詳説すべき最大の問題点は、「初心者に対して不親切の極み」だということですね(「習得」が命題にされているのだから、
初心者対応であるのは明白ですね)。
実際のところ僕もローマ字入力を使えますが(それなりに速いほうだとは思う)、たとえばそこのあなた、
「か」という文字を入力する際に、「これはKの次にAだ」なんて考えてます? 違うでしょ? 「か」を入力する際には、
勝手に指が「K→A」と動く。そうでなければ、つまり「K」と「A」を分けて考えているうちは、打鍵はものすごく遅い。
原稿を電算化する場合にも、自分の考えを文章として表現する場合にも、使い物にはならない。なんとなれば、まず打鍵が遅い、そして打鍵するまでの思考に夾雑物が混じるから。ここまで宜しいか。

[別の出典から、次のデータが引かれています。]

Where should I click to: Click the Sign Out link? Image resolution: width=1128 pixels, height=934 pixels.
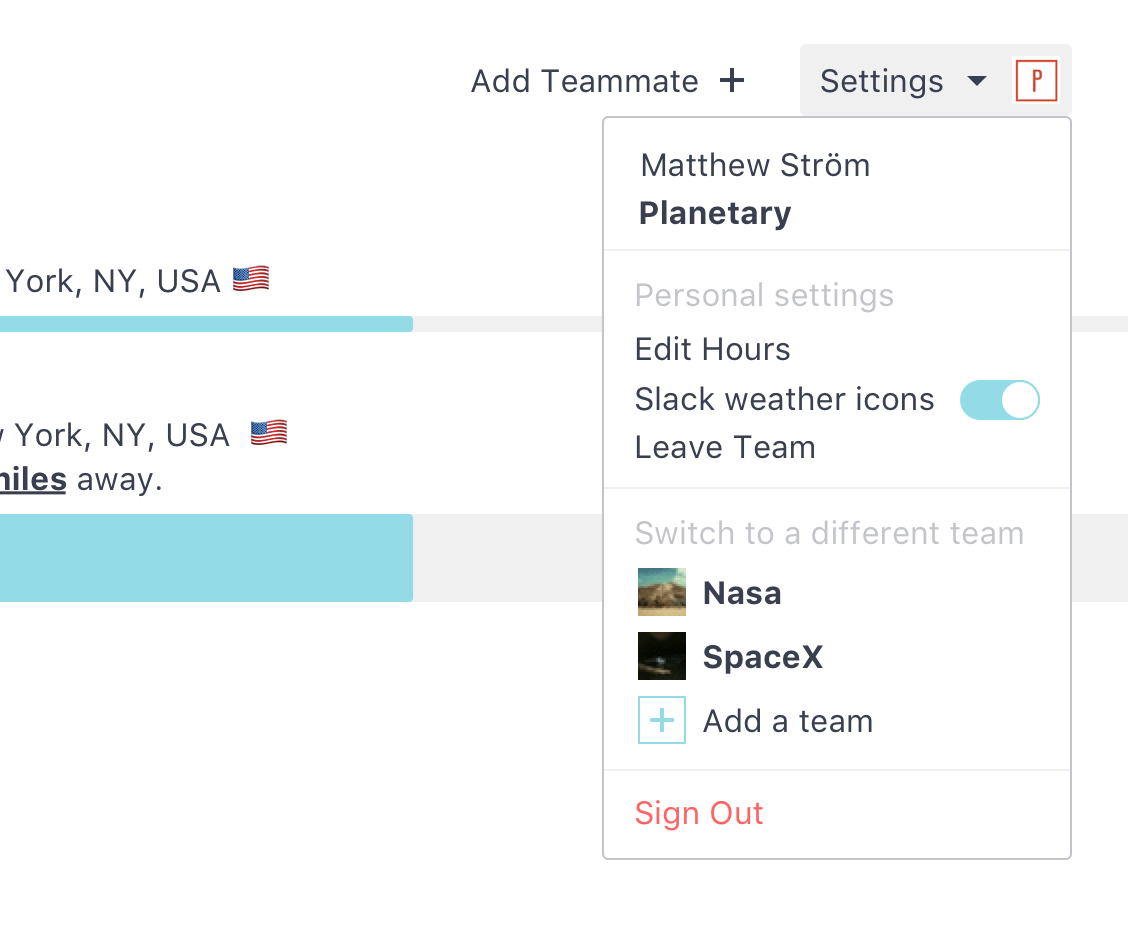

宜しいことにして、と。つまり、「ローマ字入力が習得しやすい」のは、「キーボードの位置を覚えるまで」であって、
その後の「「か」を見ると指が「K→A」と動く」とか「スムーズな入力ができる」という段階に至れば、もう無駄なだけ。
人によってはまずローマ字の表記法から覚えなければならないという、本末転倒を絵に描いて額に入れたみたような状況が出来するわけで。
ここで得られる結論とは、「ローマ字よりもカナのほうがマシ」ということ。後で下のほうに詳しく書きますけどね、
どうしたって、「か」をすんなり「K→A」と叩けるようになるよりは、「か」は「か」と書いてあるキーから入力したほうが合理的じゃないですか。
そうでしょう?
2.英文タイプも同時に習得できる。
これ、「バカの強弁が通用しちゃうとどうなるか」という見本みたいな論拠ですよね。
まず一つ目の反論として、上とダブりますが、ある程度スムースに叩けるようになった時点で、
ローマ字入力と英文の配置とは関係なくなります。「か」は「K+A」ではなくて、
「「K」の次に「A」を叩くと「か」が入力される」ということを体得してこその入力作業なんだから。
二つ目。
「英文タイプが叩ける」ということは即ち「ある程度は英文が読める」ということでしょう?
じゃあローマ字で「コンピュータ」とか「ソーホー」とか「ラジオ」とか入力してみてくださいよ。
ふつうに考えて、最初に思いつく文字列は「computer」とか「SOHO」とか「radio」とかでしょう?
そこを抑えて、「KONPYU-TA」とか「SO-HO-」とか「RAZIO」とかと叩いているということは、
控え目に言っても「ローマ字入力と英文タイプの間に相関はない」と言える。さらに言うなら、
英文タイプの学習を阻害する危険性もある。
もっと言うなら、ローマ字入力で使用するキーの数は英文タイプで使うものより少ないよ。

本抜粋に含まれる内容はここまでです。